▶ **Exercise prompt**
A word-for-word restatement of every entry is what is needed here.

━━━━━ The input

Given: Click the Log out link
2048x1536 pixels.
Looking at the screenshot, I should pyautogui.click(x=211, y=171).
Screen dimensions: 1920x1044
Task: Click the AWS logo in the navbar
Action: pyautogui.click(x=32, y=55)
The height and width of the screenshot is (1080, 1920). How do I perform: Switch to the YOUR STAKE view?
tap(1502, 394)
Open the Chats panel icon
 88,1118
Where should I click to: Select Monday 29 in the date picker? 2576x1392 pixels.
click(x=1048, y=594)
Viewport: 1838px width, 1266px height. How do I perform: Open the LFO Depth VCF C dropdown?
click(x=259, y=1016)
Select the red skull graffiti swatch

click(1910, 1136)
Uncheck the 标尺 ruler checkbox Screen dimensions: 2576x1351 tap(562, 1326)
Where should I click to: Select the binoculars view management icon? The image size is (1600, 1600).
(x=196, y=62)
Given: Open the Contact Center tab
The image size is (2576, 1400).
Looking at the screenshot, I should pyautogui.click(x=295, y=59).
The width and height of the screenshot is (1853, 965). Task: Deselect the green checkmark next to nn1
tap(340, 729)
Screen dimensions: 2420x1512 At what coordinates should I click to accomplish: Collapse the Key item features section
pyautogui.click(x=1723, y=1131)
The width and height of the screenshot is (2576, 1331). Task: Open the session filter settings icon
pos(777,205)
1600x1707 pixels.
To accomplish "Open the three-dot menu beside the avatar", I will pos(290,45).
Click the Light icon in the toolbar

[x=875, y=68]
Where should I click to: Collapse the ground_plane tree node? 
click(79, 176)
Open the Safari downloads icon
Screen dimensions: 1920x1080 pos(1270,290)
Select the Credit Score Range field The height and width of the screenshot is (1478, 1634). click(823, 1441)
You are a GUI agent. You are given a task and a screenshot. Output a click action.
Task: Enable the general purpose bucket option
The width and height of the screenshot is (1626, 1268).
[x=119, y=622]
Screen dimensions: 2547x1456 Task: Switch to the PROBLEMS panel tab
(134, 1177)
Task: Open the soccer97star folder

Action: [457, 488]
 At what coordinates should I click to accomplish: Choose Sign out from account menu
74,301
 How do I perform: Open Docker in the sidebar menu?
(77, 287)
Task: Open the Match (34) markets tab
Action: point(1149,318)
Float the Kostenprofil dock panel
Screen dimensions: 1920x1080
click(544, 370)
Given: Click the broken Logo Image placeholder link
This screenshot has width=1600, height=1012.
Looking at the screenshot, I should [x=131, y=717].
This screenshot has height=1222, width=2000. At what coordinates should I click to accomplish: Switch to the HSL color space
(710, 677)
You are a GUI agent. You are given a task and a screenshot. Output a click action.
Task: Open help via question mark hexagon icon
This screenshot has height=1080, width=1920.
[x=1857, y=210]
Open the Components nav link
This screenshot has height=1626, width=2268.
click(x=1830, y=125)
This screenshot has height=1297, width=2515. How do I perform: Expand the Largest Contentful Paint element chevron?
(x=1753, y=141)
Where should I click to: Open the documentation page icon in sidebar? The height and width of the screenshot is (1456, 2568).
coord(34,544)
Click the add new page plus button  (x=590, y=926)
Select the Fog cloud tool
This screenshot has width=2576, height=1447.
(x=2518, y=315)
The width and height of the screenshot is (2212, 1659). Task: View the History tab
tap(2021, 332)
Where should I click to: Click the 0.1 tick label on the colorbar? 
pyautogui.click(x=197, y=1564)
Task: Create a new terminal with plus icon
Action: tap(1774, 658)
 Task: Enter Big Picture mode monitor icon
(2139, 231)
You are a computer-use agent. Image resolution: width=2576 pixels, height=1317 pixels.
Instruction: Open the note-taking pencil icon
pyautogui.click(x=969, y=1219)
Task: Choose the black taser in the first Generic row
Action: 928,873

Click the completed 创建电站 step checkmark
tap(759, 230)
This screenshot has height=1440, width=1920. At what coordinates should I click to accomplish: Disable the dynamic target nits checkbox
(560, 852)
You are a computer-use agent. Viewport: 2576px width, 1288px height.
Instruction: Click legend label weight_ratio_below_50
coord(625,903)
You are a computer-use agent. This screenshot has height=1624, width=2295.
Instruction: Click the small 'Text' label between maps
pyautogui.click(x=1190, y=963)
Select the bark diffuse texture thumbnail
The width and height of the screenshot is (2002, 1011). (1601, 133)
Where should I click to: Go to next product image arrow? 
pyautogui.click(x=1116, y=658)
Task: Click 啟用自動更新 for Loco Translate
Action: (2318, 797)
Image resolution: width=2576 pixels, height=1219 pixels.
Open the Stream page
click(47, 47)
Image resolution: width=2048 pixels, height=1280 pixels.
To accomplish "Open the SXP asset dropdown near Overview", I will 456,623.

━━━━━━━━━━

▶ **Reply to the task**
Given: Click the Log out link
2048x1536 pixels.
Looking at the screenshot, I should pyautogui.click(x=211, y=171).
Screen dimensions: 1920x1044
Task: Click the AWS logo in the navbar
Action: pyautogui.click(x=32, y=55)
The height and width of the screenshot is (1080, 1920). How do I perform: Switch to the YOUR STAKE view?
tap(1502, 394)
Open the Chats panel icon
 88,1118
Where should I click to: Select Monday 29 in the date picker? 2576x1392 pixels.
click(x=1048, y=594)
Viewport: 1838px width, 1266px height. How do I perform: Open the LFO Depth VCF C dropdown?
click(x=259, y=1016)
Select the red skull graffiti swatch

click(1910, 1136)
Uncheck the 标尺 ruler checkbox Screen dimensions: 2576x1351 tap(562, 1326)
Where should I click to: Select the binoculars view management icon? The image size is (1600, 1600).
(x=196, y=62)
Given: Open the Contact Center tab
The image size is (2576, 1400).
Looking at the screenshot, I should pyautogui.click(x=295, y=59).
The width and height of the screenshot is (1853, 965). Task: Deselect the green checkmark next to nn1
tap(340, 729)
Screen dimensions: 2420x1512 At what coordinates should I click to accomplish: Collapse the Key item features section
pyautogui.click(x=1723, y=1131)
The width and height of the screenshot is (2576, 1331). Task: Open the session filter settings icon
pos(777,205)
1600x1707 pixels.
To accomplish "Open the three-dot menu beside the avatar", I will pos(290,45).
Click the Light icon in the toolbar

[x=875, y=68]
Where should I click to: Collapse the ground_plane tree node? 
click(79, 176)
Open the Safari downloads icon
Screen dimensions: 1920x1080 pos(1270,290)
Select the Credit Score Range field The height and width of the screenshot is (1478, 1634). click(823, 1441)
You are a GUI agent. You are given a task and a screenshot. Output a click action.
Task: Enable the general purpose bucket option
The width and height of the screenshot is (1626, 1268).
[x=119, y=622]
Screen dimensions: 2547x1456 Task: Switch to the PROBLEMS panel tab
(134, 1177)
Task: Open the soccer97star folder

Action: [457, 488]
 At what coordinates should I click to accomplish: Choose Sign out from account menu
74,301
 How do I perform: Open Docker in the sidebar menu?
(77, 287)
Task: Open the Match (34) markets tab
Action: point(1149,318)
Float the Kostenprofil dock panel
Screen dimensions: 1920x1080
click(544, 370)
Given: Click the broken Logo Image placeholder link
This screenshot has width=1600, height=1012.
Looking at the screenshot, I should [x=131, y=717].
This screenshot has height=1222, width=2000. At what coordinates should I click to accomplish: Switch to the HSL color space
(710, 677)
You are a GUI agent. You are given a task and a screenshot. Output a click action.
Task: Open help via question mark hexagon icon
This screenshot has height=1080, width=1920.
[x=1857, y=210]
Open the Components nav link
This screenshot has height=1626, width=2268.
click(x=1830, y=125)
This screenshot has height=1297, width=2515. How do I perform: Expand the Largest Contentful Paint element chevron?
(x=1753, y=141)
Where should I click to: Open the documentation page icon in sidebar? The height and width of the screenshot is (1456, 2568).
coord(34,544)
Click the add new page plus button  (x=590, y=926)
Select the Fog cloud tool
This screenshot has width=2576, height=1447.
(x=2518, y=315)
The width and height of the screenshot is (2212, 1659). Task: View the History tab
tap(2021, 332)
Where should I click to: Click the 0.1 tick label on the colorbar? 
pyautogui.click(x=197, y=1564)
Task: Create a new terminal with plus icon
Action: tap(1774, 658)
 Task: Enter Big Picture mode monitor icon
(2139, 231)
You are a computer-use agent. Image resolution: width=2576 pixels, height=1317 pixels.
Instruction: Open the note-taking pencil icon
pyautogui.click(x=969, y=1219)
Task: Choose the black taser in the first Generic row
Action: 928,873

Click the completed 创建电站 step checkmark
tap(759, 230)
This screenshot has height=1440, width=1920. At what coordinates should I click to accomplish: Disable the dynamic target nits checkbox
(560, 852)
You are a computer-use agent. Viewport: 2576px width, 1288px height.
Instruction: Click legend label weight_ratio_below_50
coord(625,903)
You are a computer-use agent. This screenshot has height=1624, width=2295.
Instruction: Click the small 'Text' label between maps
pyautogui.click(x=1190, y=963)
Select the bark diffuse texture thumbnail
The width and height of the screenshot is (2002, 1011). (1601, 133)
Where should I click to: Go to next product image arrow? 
pyautogui.click(x=1116, y=658)
Task: Click 啟用自動更新 for Loco Translate
Action: (2318, 797)
Image resolution: width=2576 pixels, height=1219 pixels.
Open the Stream page
click(47, 47)
Image resolution: width=2048 pixels, height=1280 pixels.
To accomplish "Open the SXP asset dropdown near Overview", I will 456,623.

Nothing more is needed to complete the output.